(Collected data)
>>
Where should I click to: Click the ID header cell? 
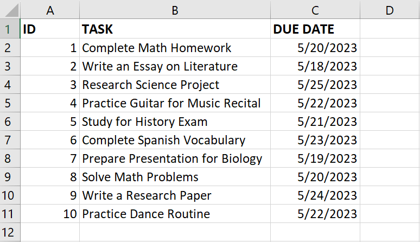(x=50, y=29)
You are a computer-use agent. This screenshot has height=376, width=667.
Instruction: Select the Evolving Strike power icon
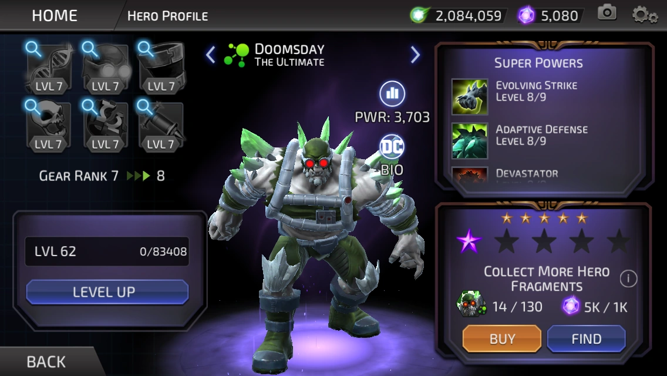point(470,97)
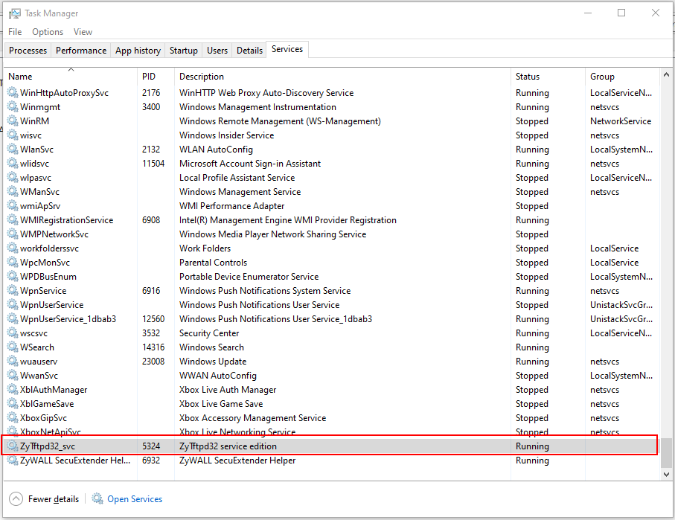Click the Task Manager title bar icon

(x=13, y=13)
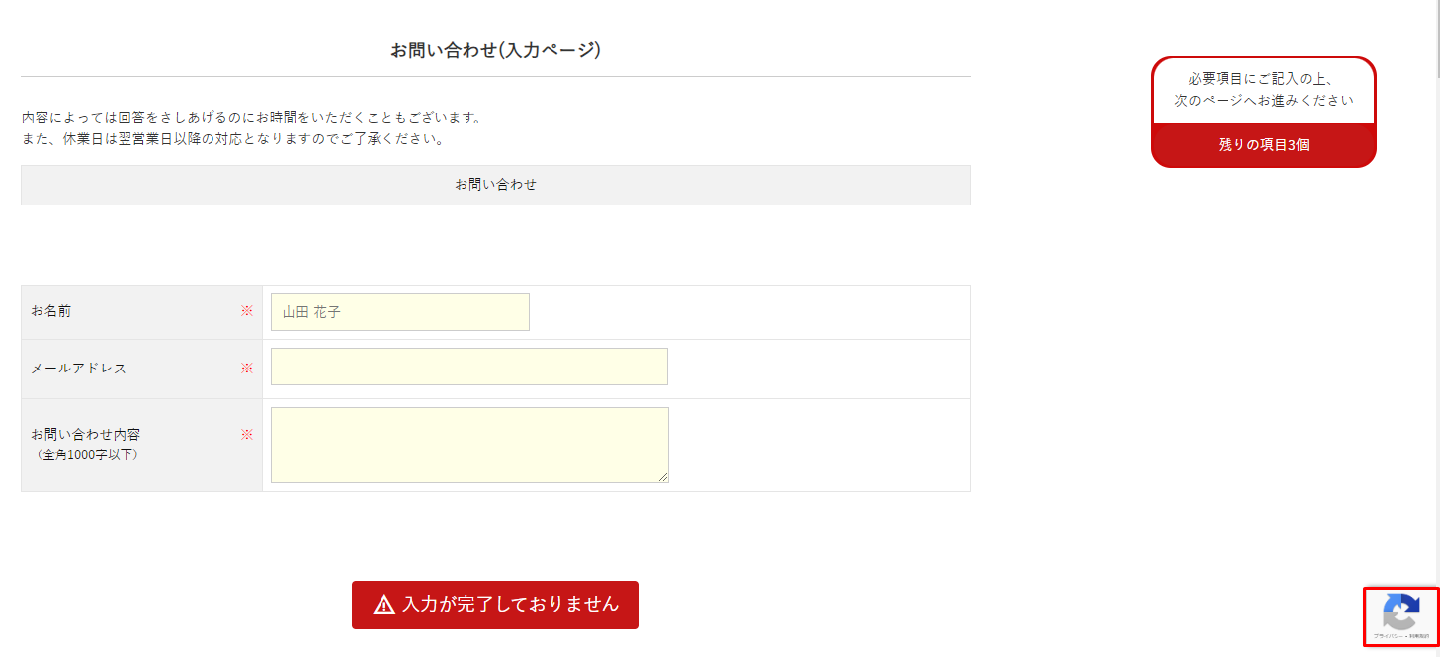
<<
• Instructions to follow:
Return all the data exactly, pictures omitted.

• Answer:
Where should I click to: Click the ID header cell? 
(x=50, y=29)
You are a computer-use agent. This screenshot has height=376, width=667.
Instruction: Select the Evolving Strike power icon
point(470,97)
Click the Task Manager title bar icon

(x=13, y=13)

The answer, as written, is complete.